取り組む課題:
以下に示す、使徒言行録1章3節を題材とした説教の文章を、最後の文に続けて書き進めなさい。

原文抜粋:

ルカという福音書記者、そして他の多くの筆者たちの手を通して、神は御自身が愛する者へ向かって、ご自身の友に向かって、神様からの愛の書簡を聖書という形で書き残してくださったのです。
神様が、どれほどの愛と慈しみを込めて、聖書の言葉を(人間の筆者たちを通して)書き残してくださったのか、を思うと、私たちは本当に嬉しく、また感謝の心が沸き上がってきます。
聖書を通して今も神のメッセージを聞き、それを読むこともできる幸いを私たちは心から感謝したいと思います。
今日の3節に次のように書かれています。
3イエスは苦難を受けた後、御自分が生きていることを、数多くの証拠をもって使徒たちに示し、四十日にわたって彼らに現れ、神の国について話された。
この3節には、復活のイエス様がなさったこと、そして今も私たちキリスト教会が託されている大切な務めが、凝縮されています。
それは、“主は生きておられる”ということを人々に示し、神の国について人々に語り続ける、という使命です。
十字架で死に、そして復活した主イエス・キリストは、数々の証拠をもって弟子たちに“わたしは生きている”ということをお示しになられました。
“主は生きておられる”のです。主は死んだままではおられなかったのです。これは今も決して変わることのない、神に関する真実です。私たちの主なる神は、“生きておられる神”なのです。
そして主が生きておられるので、その主が私たちと共にいてくださるので、私たちも生きることができるのです。
私たちは生きる上で様々な困難や苦しみがあります。しかし、私たちは決して一人ではないのです。

収集データ:

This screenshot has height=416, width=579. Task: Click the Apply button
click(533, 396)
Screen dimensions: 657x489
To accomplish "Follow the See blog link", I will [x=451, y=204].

解答例:
十字架の上で、またその十字架へと向かう道程でも、本当に苦しみぬかれた主が、私たちの困難や苦しみ、悲しみを共に担ってくださいます。
ですから私たちは、主が共におられると知っているので、その主は本当に今も生きておられる方だと信じるので、苦難の中でも生きる力が与えられます。
イエス様が私たちと共にいてくださるとは、具体的には、主は今もそのお言葉をもって私たちと共にいてくださり、お言葉をもって私たちを励ましてくださる、ということです。
復活したイエス様は40日にわたって使徒たちに現われ、御自分が生きておられることを示し、そして神の国について彼らに語り続けられました。
イエス様は十字架にかけられて死ぬ前までと同じように、神の国について使徒たちに、そして人々に語り続けられたのです。
イエス様は、大切なことはきっと何度も繰り返して使徒たち語り続けられたのでしょう。紙に書き留めるということも簡単には出来なかった時代に、使徒たちは必死になってイエス様の話を聞き続けたと思います。
語り続けること、そしてまた聞き続けること、必死になって主の言葉をいただこうとすること、これは今の私たちにはその熱心さが欠けているものかもしれません。
なぜなら、今はいつでも聖書が読めますし、インターネットなどを通して聖書メッセージを聞こうと思えば、いつでも多くのメッセージに触れること、聞くことができるからです。
しかし、そのような今の時代だからこそ、私たちは神の言葉を熱心に、必死に聞く、“神が今語っておられる”という緊張感をもって御言葉を聞くことを大切にしたいと願います。
聖書の御言葉全体を、私たちは必死になって聞く、神が与えてくださるメッセージを私たちは喜びつつ、緊張感を持ちつつ、頂いていこうではありませんか。
私たちが体のために食べる食べ物の場合、バランスよく栄養のある食事をすることが大切です。同様に、聖書の御言葉もバランスよく頂くことが大切です。
自分の好きな食べ物ばかり、甘い食べ物ばかり、あるいは塩辛い食べ物ばかり食べる、と言った偏った食生活は健康を害します。
聖書の御言葉を私たちが頂くときも、耳に心地の良い言葉、自分にとって理解しやすい言葉、すぐに同意できる言葉だけを選んで聞いたりしていては、霊的な栄養が偏ってしまいます。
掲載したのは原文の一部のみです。